Article 4, section 2, mandates that the citizens of one state must be entitled to enjoy the privileges and immunities of citizens in every state. This clause implicates a particular federal Constitutional question from which an equal protection claim under the Fourteenth Amendment regarding the institution of civil marriage might be connected specifically to the terms of the U.S. Constitution. Married couples, joined under the terms of a particularly state's institution of civil marriage, must be treated as a particular subject class for whom a contractual bond has been conferred by one state. Under this clause, all states must respect the bond and extend to the couple all privileges, obligations, and benefits conferred on couples married within each given state of residence, should the couple decide to permanently relocate to another state. In this manner, the critical issue here concerns the transferability of a marriage contract across state lines.
Fleshing out my argument, a married couple in Alabama is conferred a particular set of privileges, obligations, and benefits. A different set of privileges, obligations, and benefits is conferred on a married couple in Massachusetts. If the couple from Alabama moves permanently to Massachusetts, then the set of privileges, obligations, and benefits conferred on the couple must change, by virtue of the fact that the regime of marital benefits and obligations are different between states. On the other hand, Article 4, section 2 ensures that the couple retains its basic contractual bond and its claim on benefits and obligations of marriage when it moves from one state to another.
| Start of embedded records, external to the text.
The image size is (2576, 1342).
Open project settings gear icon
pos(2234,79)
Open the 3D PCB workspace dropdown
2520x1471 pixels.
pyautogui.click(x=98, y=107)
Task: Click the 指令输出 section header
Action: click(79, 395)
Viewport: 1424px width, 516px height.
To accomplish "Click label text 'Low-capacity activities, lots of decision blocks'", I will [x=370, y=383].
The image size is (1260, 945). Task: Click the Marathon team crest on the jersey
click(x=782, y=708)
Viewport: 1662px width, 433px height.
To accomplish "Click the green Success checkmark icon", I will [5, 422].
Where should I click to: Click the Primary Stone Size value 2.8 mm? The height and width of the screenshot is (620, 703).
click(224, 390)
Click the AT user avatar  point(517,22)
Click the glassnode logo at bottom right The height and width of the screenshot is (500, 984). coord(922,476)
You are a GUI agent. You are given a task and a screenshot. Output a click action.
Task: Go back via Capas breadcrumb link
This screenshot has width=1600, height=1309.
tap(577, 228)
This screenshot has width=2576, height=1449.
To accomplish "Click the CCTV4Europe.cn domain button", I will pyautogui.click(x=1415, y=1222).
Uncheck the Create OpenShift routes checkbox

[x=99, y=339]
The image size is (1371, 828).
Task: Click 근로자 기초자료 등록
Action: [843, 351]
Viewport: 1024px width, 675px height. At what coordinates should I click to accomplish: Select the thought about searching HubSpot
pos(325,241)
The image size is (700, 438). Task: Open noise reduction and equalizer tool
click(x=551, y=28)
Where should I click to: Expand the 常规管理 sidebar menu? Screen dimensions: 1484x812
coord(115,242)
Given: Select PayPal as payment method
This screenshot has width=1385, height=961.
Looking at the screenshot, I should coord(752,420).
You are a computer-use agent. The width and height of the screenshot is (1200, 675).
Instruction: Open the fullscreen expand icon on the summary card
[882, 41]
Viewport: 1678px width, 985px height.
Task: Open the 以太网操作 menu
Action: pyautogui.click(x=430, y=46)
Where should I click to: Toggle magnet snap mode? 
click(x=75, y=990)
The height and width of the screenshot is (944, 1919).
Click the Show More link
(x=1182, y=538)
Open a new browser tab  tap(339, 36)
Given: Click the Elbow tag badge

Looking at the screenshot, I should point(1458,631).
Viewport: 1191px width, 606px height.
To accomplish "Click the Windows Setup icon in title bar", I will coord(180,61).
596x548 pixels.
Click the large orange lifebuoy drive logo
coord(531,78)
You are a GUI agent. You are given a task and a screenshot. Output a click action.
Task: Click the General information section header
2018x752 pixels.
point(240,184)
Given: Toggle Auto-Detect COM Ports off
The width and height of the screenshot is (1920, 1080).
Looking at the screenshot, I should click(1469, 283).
This transferability of the recognition of a marriage contract from one state to another and vice versa is key. The problem is that such a transfer works for heterosexual marriages in every state, but, for states like Alabama that have constitutional prohibitions on recognition of same-sex marriages performed in other states, the transfer of a same-sex marriage contract is inhibited, violating the Constitutional requirements of Article 4, section 2. By this criterion, the federal judiciary would be acting within its authority to invalidate portions of the Alabama state constitution prohibiting recognition of same-sex marriages performed out of state when married same-sex couples permanently relocate to Alabama. Because Article 4, section 2 is contained within the Constitutional protections afforded to citizens of every state, the manifestly unequal protection afforded to same-sex couples represents a circumstance in which the equal protection guarantee of the Fourteenth Amendment addresses a valid federal question.
By this interpretation, same-sex couples in Alabama might be able to relocate temporarily to other states willing to issue marriage licenses to same-sex couples and relocate back to Alabama to compel the state to recognize their privileges and obligations under Alabama law as a married couple through the interstate transferability of marriage contracts. On the other hand, this reasoning cannot get me to the point where a federal Article 3 court has the authority to compel a state to issue marriage licenses to same-sex couples through the equal protection guarantee of the Fourteenth Amendment without conceding that the federal judiciary can intervene in policies for which the authority resides entirely within a state constitution (i.e. in a policy area where no federal issue is implicated outside of the purview of the Fourteenth Amendment). It is one thing to tell Alabama that it has to recognize the same-sex marriages of residents who were married in Massachusetts. It is a different matter to order an Alabama state probate judge in Birmingham to issue a marriage license to a gay couple that wants to be married under Alabama law.